«El tratamiento es un incordio, pero te da la vida. Yo tenía pavor»

Miguel López. /L.R.
Miguel López. / L.R.

Roberto G. Lastra
ROBERTO G. LASTRALogroño

Miguel López ha recuperado la tranquilidad y vuelve a disfrutar del campo riojano. En el 2016 concluyó un tratamiento de cinco años de inyecciones hasta que la vacuna consiguió inmunizarle contra el veneno de la avispa.

«Yo tenía pavor porque la reacción es rapidísima y no te da tiempo a nada si no estás preparado con el antihistamínico y la ampolla de adrenalina. Era terror, porque por muchas precauciones que tomes, es muy difícil evitar que te piquen, así que ahora estoy feliz, es una tranquilidad porque, claro, te va la vida en ello», resume.

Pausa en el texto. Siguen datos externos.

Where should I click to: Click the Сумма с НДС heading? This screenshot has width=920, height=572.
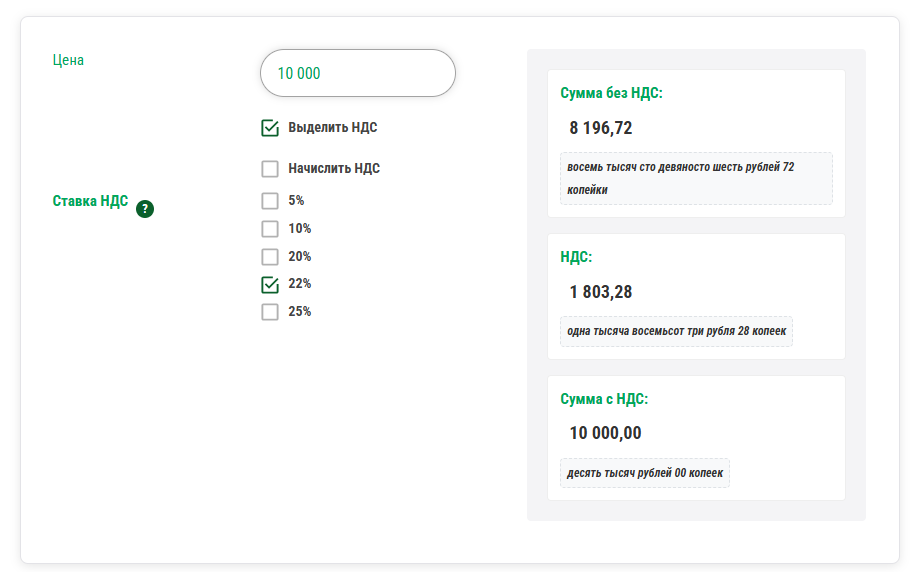tap(604, 399)
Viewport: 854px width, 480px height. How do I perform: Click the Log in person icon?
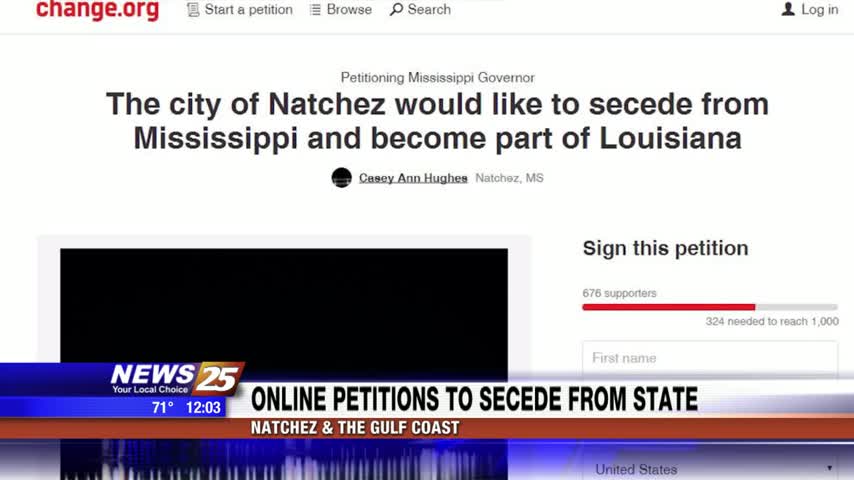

Todo ocurrió hace siete años, en el verano del 2011. «Fui a pasar unos días a un pueblecito de León para visitar a mi madre y allí me picó una avispa en la mano y se me inflamó un poco, pero sin más. Cuando volví aquí, bajando un día de Sorzano a Logroño, había entrado una avispa al coche y me picó y unos minutos después tuve que parar en el arcén porque empecé a sufrir mareos y enrojecimiento de la piel en todo el cuerpo. Llame rápido a mi mujer, que es enfermera, y me puso una inyección para parar la reacción».

Eso fue un sábado y el lunes fue al CARPA, a Alergología, donde, tras las pruebas, empezaron a administrarle la vacuna, primero semanal y, tras alcanzar la dosis de mantenimiento, mensual. «Hace dos años me hicieron revisiones semestrales y ahora ya anuales. El tratamiento es un incordio, pero te da la vida», remacha.